Bakersfield celebrates LGBTQIA+ pride locally through Jazzy’s 3rd annual pride fair


Jocelynn Landon

Jazzy (Kate) Mabel, hosting the 3rd annual pride fair.

Multimedia Video: Jazzy’s 3rd Annual Pride Fair

Community member Jazzy (Kate) Mabel, hosted the 3rd annual pride fair on June 3. This year’s event had over 40 vendors that sold pride-themed items such as plants, clothing, jewelry, books, and more.
Ayana Grace, a small business owner of Uni Cosme shared, “I love the community, I’m a part of the community, and I have been going [at the festival] for the past two years, so I thought that this time I would want to do something bigger, so I thought up to become a vendor here with my products to make sure that everyone feels included with the things they do in their life.”
The festival also provided attendants with food vendors, and vegan options were provided by vendors such as GetSauced, which sold a vegan potato salad, and DoggyStyle sold plant-based vegan hotdogs.
Live performances were also performed by headlined local artists such as Manuela, who had previously been a student at BC, 4U&I, Faith Angeles, Lou Beauty, Dancing Tommy, and Big Stretch. An open mic was also provided at the festival which encouraged many attendees to come up and perform themselves.
When speaking to one of the headliners, Faith Angeles, they stated that the festival brought many opportunities to social network and connect with other people. “I didn’t really do a good job with being social in high school, so this is rad. It helped me out, I’m not alone and a lot of the stuff [music] today I made with a tight-knit group of people that I trust, which is the most important to me.”
Every year Jazzy opens up its backyard to the LGBTQ+ community, and allies, in hopes to show Bakersfield where they belong and just how big the community is. This year’s event had over 2,000 attendees, exceeding the size of the previous years.

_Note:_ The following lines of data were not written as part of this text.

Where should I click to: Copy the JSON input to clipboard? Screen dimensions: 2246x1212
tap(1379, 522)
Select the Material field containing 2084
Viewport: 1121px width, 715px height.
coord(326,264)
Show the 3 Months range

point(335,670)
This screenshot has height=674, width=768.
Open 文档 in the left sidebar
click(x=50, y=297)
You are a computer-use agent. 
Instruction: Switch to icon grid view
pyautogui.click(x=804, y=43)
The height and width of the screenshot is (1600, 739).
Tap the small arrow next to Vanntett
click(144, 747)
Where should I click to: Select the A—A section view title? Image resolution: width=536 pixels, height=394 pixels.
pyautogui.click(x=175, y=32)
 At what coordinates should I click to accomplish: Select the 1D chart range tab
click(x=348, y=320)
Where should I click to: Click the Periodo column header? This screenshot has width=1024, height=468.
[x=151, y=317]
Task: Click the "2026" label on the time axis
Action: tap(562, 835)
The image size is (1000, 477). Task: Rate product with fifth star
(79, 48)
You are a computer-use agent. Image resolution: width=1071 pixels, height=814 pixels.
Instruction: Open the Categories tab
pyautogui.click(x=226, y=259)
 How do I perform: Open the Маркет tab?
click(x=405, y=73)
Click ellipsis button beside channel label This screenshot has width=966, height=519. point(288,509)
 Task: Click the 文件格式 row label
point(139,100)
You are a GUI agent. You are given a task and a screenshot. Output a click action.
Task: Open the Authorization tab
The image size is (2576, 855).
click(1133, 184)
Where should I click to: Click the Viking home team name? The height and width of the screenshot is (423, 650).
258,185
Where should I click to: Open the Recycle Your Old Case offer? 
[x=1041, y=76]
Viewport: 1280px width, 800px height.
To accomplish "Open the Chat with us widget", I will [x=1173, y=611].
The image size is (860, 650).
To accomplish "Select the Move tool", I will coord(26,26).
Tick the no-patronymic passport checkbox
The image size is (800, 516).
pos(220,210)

The Rip interviewed Mabel at the festival, and this is what they shared:
BC Rip: “So you’re on year three, can you kind of talk a little bit about the biggest difference between all the years and this year?”

Mabel: “Yeah, Honestly probably size above all else. We started out with 1500 wristbands, and we sold out of them, well not sold out– We ran out of them, to give people entrance at I think 4:00 P.M. So we have been going for about four hours after that, so I would estimate that at least two thousand people have been through here today, which has doubled every year with size. Which has been a really good testament that the community here is growing, and all of the vendors are just continuing to bring more and more people out here and of course all of our lovely musicians. We had an entirely new line-up this year, all queer line-ups. I think people just really came out to support this year and as always it has been wonderful to see all the families, all the different ages, and all the different demographics.”
Mabel also stated that they will aim to continue this annual festival for as long as they can so that they could continue to create a bigger community for the LGBTQIA+ community throughout Kern County.